One ton of ice each day has been shortened to "One ton of cooling".
1 ton of ice per day = 288,000 Btu per day / 24 hours = 12,000 Btu per hour
The most intense loading of an airconditioner will necessarily occur during 40+ Centigrade weather. Do not undersize its conductors. This is one area where an owner would be wise to upsize -- and forget the code minimums.
Someday the government will get wise and insist that these conductors be upsized as a matter of public policy. They directly affect the peak load driving capital expenditures for all power providers.
The Federal government has already weighed in on the units themselves with various energy efficiency standards.
#56858 - 10/01/0511:03 PMRe: 3.5 ton A/C condensor
I'll keep that in mind. For some reason I was under the impression that the maximum fuse rate was the one to go by. I'm actually taking a course now at my local Vo-tech so I can learn everything involved in a central a/c system instead of being a robot who does this, does that, but has no clue why.
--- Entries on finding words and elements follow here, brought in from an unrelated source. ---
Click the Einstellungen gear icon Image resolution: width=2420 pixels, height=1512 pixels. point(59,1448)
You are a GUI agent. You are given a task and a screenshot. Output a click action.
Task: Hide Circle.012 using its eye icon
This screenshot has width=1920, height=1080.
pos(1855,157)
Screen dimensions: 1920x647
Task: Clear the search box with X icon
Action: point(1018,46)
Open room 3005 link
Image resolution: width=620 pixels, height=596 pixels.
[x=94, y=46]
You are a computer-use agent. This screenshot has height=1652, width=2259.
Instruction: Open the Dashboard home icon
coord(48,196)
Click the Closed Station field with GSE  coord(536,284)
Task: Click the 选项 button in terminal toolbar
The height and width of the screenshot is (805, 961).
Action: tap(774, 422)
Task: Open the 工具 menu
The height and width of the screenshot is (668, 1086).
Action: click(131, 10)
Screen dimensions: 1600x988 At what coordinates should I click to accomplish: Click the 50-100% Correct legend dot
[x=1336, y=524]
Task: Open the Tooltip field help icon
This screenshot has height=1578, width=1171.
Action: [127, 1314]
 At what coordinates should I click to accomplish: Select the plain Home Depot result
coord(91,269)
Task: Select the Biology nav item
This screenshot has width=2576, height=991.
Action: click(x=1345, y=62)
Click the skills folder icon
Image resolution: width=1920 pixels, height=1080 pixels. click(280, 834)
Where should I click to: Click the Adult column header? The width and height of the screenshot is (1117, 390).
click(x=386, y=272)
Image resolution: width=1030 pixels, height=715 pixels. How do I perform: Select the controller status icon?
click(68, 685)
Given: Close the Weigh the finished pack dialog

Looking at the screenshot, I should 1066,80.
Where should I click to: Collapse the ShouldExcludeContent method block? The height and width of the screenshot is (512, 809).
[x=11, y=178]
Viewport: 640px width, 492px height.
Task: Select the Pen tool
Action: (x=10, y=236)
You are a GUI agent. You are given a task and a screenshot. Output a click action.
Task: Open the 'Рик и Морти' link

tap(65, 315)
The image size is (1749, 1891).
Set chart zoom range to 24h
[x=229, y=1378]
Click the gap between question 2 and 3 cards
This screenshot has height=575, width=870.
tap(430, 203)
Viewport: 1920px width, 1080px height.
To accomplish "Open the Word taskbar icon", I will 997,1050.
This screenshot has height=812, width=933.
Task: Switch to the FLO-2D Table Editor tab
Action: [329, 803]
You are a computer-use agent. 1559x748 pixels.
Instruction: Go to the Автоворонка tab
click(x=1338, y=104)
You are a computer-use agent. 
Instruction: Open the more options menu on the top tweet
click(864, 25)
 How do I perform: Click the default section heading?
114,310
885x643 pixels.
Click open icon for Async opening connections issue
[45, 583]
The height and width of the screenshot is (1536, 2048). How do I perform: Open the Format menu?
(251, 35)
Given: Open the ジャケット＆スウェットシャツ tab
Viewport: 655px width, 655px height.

#56860 - 10/02/0509:03 AMRe: 3.5 ton A/C condensor
I don't want to sound like copper.org but in something like an AC it is worthwhile upsizing the conductors a size from the strictest "hold your nose legal" value you get from 310.16 It may not be as big a deal in the frozen north but here in Florida the AC load is the biggest user of power and adding extra I2R heat to the house whacks you twice.